In Europe, whenever the ruling party is nearing re-election, they crank up the stimulus and drive up the deficit in a desperate attempt to mol ify the public.That’s just how it works. Ruling parties will do anything possible to juice the economy. Then after the election is over, the country has to deal with the consequences.
It’s no different in the US.
Right now though, what we’re seeing is the reverse. The GOP leadership — despite the widespread acknowledgment that any US spending problem would manifest itself in the long-term — is insisting on “immediate” spending cuts to win a debt ceiling increase.
A House aide tells The Hill: “All options are under consideration, but the bottom line is that we will not raise the debt limit without immediate spending cuts and binding budget-process reforms.”

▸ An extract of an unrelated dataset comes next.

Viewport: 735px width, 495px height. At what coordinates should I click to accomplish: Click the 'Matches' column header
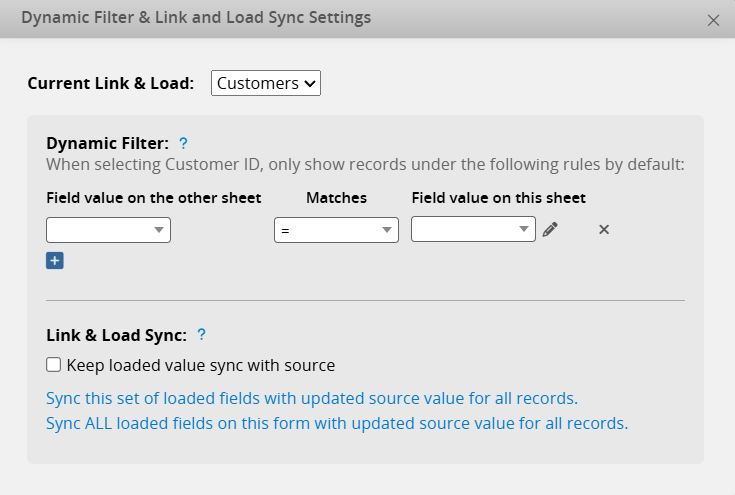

At this point, there’s nobody who doesn’t think that severe spending cuts at this point would help push the economy back into recession, which is the gameplan for an out-of-power party that’s eager to win back the Presidency and The Senate in two years.
Of course, nobody on the right would ever admit this: Talk of spending cuts is always coupled with talk of competitiveness and increased jobs growth. And that’s fine. Politics is a game, and you should package your message however, but there shouldn’t be any confusion that a key part of the play here is to kneecap the recovery.
Meanwhile, the party’s new plan may be to grant debt limit increases that go up just 2 months at a time, with an attempt to extract concessions from the President each time.
Norquist’s proposal would multiply the bites at the apple, under the thinking that winning a number of “reasonable” concessions from Obama and Senate Democrats would be easier than a single major reform. The message, he said, is that “Obama is so undisciplined that he needs a very short leash.”